You continue to be my hero as you move to, yet another, “layer” of acceptance. It reminds me of the lessons I’ve learned and let slip through the cracks in my brain. Seems my brain is this sieve that important stuff drips out of. The further I get away from those moments of clarity, the foggier that stuff (of vital importance) becomes. *sigh* I need to be here, to be reminded of the miracles in life, like my body adjusting as I give it the moment or two it needs so it can carry me into the next gift that G-d has for me.

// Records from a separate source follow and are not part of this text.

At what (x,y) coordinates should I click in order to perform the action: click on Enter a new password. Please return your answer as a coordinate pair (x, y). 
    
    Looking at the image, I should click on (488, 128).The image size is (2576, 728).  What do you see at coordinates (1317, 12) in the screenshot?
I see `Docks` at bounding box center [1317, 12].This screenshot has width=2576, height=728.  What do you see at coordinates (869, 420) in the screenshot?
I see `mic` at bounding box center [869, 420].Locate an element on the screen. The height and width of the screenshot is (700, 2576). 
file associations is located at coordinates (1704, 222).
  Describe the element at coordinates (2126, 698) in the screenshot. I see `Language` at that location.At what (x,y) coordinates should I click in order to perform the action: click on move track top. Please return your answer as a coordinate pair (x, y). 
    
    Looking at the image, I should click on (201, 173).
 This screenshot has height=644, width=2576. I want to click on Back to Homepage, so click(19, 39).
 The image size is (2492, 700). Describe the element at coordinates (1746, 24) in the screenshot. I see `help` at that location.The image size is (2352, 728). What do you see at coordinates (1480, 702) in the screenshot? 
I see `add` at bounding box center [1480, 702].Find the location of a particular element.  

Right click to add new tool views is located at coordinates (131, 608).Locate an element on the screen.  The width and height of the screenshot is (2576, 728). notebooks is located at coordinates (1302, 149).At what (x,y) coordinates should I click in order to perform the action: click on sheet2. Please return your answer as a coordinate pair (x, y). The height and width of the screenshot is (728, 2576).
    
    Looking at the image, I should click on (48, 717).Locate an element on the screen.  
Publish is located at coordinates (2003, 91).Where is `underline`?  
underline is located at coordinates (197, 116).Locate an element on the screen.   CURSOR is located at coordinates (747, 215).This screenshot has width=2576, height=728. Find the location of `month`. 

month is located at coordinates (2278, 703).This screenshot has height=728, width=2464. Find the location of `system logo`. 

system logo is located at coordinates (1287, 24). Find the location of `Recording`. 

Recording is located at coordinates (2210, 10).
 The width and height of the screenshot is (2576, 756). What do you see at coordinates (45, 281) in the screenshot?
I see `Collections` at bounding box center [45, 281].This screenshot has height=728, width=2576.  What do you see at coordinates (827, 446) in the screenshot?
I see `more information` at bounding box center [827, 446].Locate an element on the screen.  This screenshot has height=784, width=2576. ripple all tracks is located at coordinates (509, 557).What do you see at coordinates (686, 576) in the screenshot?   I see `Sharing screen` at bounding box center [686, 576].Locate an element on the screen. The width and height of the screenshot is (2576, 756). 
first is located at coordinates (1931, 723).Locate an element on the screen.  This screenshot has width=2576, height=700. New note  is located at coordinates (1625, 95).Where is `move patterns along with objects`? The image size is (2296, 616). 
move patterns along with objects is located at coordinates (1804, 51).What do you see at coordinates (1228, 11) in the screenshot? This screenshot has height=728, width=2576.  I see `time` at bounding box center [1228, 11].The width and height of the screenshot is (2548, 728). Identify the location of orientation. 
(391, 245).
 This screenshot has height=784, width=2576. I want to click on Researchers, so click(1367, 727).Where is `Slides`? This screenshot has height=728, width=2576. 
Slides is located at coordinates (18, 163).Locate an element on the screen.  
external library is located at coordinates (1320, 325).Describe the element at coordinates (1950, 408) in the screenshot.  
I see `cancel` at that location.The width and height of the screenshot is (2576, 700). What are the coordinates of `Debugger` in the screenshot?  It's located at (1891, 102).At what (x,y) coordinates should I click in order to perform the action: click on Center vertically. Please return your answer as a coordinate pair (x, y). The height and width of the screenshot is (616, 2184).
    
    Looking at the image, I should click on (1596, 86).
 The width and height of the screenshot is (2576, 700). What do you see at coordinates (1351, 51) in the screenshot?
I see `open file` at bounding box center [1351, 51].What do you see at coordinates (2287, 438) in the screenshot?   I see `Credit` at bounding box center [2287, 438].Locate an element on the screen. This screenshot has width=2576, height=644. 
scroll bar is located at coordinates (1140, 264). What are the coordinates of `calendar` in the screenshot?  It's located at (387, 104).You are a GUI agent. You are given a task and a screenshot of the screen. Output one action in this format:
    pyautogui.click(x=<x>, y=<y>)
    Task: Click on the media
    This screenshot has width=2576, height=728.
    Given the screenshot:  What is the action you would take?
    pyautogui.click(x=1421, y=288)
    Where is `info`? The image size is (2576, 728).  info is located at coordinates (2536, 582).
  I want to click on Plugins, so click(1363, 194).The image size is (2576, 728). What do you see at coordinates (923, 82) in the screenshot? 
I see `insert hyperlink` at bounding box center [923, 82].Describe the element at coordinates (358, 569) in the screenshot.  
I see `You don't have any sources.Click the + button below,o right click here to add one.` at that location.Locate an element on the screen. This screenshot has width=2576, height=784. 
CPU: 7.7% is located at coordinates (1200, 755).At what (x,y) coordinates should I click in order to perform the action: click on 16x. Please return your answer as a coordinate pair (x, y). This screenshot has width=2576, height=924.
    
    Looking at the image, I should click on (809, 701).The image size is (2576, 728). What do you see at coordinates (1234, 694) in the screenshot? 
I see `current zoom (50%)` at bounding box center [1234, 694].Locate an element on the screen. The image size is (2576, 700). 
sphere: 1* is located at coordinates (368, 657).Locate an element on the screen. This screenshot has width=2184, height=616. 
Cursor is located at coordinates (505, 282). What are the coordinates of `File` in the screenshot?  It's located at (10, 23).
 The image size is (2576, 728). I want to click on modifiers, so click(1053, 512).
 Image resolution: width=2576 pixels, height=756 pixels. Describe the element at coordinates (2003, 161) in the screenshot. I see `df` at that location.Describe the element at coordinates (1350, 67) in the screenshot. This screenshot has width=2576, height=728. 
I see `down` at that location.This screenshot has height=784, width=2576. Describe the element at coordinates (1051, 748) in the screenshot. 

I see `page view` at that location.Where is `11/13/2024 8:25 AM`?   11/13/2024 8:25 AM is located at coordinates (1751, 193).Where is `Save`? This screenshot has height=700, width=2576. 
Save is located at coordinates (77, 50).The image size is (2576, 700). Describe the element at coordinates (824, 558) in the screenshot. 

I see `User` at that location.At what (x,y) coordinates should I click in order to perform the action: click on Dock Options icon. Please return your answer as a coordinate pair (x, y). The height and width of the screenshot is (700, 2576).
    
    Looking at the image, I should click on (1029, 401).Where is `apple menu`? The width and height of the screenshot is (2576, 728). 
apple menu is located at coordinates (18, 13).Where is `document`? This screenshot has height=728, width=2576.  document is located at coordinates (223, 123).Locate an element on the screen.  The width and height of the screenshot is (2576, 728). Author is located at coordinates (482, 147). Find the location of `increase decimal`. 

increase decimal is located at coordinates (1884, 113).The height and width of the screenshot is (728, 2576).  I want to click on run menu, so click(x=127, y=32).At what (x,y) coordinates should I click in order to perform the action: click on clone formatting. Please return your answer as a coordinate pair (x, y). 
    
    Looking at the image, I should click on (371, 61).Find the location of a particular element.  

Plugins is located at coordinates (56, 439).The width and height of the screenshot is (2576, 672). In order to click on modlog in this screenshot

I celebrate that you’re not wasting any more moments in the despair of what WAS, and that you’re simply taking what you need to move into that next minute, ya know?
Pain is a great motivator, or a great defeator. I’d suppose we get to choose which we let it become, though I must admit, I’m not a great fan of pain. I don’t like that you’re experiencing it. I’m not wild about getting to do a measure of it myself. But I’ve known greater levels of it and I get to choose what I do with it. If I learn anything from you, let it be that I get this choice, every minute of every day. And that choice determines the quality of the life I have, today….this moment. I can change my mind any time I like, and change the quality…..just like that….regardless of the circumstances, regardless of the hour. That’s the gift of choice my Creator gave me.
Thank you. For being my reminder, for improving the quality of MY life, every time I visit here.
(((( Bill )))) Praying for you, thanking My Creator for your presence in my life.
Mel my friend, great wisdom as always, thank you.
Mel, please check your email. I am worried about you.